:: HOW TO COMPLETE THIS TASK ::
In the text on failing sight below, explain why the writer's right eye does not need surgery even though there has been retinal detachment.

:: QUOTED PASSAGE ::
When sight begins to falter…

I’ve been having sudden flashes of “light” at the periphery of my vision; as I’d received a warning from my opthalmologist, in 2012, to go to him if ever it happened, I went immediately.

Yes, there has been retinal detachment in my right eye, but luckiy, it’s not accompanied by a tear, so it does not require surgery. However, there are developing cataracts in both eyes (a very slow growth process, though) and I have been advised a surgical procedure to dissolve and remove them.

I have been noticing just a slight lessening in the clarity of my vision over the past year, and difficulty in low-light situations.

I am now getting my insurance papers in order (quite a long and daunting task in India!) and seeing if I am eligible to claim insurance for this procedure. But meanwhile, I was pondering on how life might be if, instead, I had been told that I had a progressive condition that would lead to my blindness.

The

cortical homunculus

shows the amount of information about the world that we derive from our various senses, and parts of the body…the eye, and sight, play a major part in our sensory inputs.

I remember, while doing a training program for teaching blind and low-vision people, having an Orientation and Mobility session where we were blindfolded and asked to reach the main road, from the venue (Ramana Maharishi Academy for the Blind) where the training program was being held. The main road! Most of us couldn’t even make it down the stairs to the ground floor from our classroom, without falling several times, and suffering deep trauma about our ability to manage, and getting quite disoriented.

Everyone glibly claims that “those who are deprived of sight develop the other senses to a remarkable degree” but surely this cannot be true of every single person who loses sight…so I wonder how the world, and life, would change without the magic of sight. I am able to shrug my very slight discomfort off…but what must it be like for a person who knows that s/he will lose the ability to see?

It makes me grateful, all over again, for the wonderful gift of having a body and mind which are “normal” and do not need constant care. My thoughts go out to those who have to get along without one (or more) of their senses.

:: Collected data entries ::
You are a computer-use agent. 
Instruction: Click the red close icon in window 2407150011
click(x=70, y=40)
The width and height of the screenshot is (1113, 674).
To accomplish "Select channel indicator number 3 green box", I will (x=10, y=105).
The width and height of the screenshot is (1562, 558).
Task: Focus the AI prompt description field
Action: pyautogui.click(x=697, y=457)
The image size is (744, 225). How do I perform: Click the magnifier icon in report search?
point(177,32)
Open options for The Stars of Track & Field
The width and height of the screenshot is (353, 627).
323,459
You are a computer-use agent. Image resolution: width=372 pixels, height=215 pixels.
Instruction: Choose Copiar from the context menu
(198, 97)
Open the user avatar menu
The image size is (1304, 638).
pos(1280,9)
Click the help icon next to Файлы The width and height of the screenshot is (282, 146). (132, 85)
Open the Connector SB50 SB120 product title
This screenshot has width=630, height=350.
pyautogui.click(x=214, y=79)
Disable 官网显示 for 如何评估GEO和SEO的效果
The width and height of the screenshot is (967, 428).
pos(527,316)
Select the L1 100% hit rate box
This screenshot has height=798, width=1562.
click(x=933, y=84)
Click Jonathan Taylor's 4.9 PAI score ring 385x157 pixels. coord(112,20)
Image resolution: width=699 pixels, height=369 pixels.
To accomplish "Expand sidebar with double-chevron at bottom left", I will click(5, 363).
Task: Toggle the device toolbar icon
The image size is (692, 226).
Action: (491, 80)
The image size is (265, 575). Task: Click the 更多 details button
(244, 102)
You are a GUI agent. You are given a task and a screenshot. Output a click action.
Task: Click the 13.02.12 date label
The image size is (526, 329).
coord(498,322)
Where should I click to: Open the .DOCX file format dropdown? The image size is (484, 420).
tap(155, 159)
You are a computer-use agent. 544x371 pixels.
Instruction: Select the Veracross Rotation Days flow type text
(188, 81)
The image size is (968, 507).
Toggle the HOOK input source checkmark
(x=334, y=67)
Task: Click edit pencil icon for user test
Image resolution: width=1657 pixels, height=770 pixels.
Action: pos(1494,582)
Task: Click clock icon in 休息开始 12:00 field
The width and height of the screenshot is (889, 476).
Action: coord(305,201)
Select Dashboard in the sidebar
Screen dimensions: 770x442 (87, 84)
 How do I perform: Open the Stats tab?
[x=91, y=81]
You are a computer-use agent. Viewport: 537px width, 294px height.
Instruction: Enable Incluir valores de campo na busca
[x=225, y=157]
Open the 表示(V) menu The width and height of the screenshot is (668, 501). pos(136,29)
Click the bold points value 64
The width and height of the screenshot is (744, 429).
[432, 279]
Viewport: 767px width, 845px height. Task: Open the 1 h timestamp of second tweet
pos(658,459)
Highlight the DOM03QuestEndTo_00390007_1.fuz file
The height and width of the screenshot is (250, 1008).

:: SOLUTION ::
The retinal detachment in the right eye is not accompanied by a tear, so surgery is not required.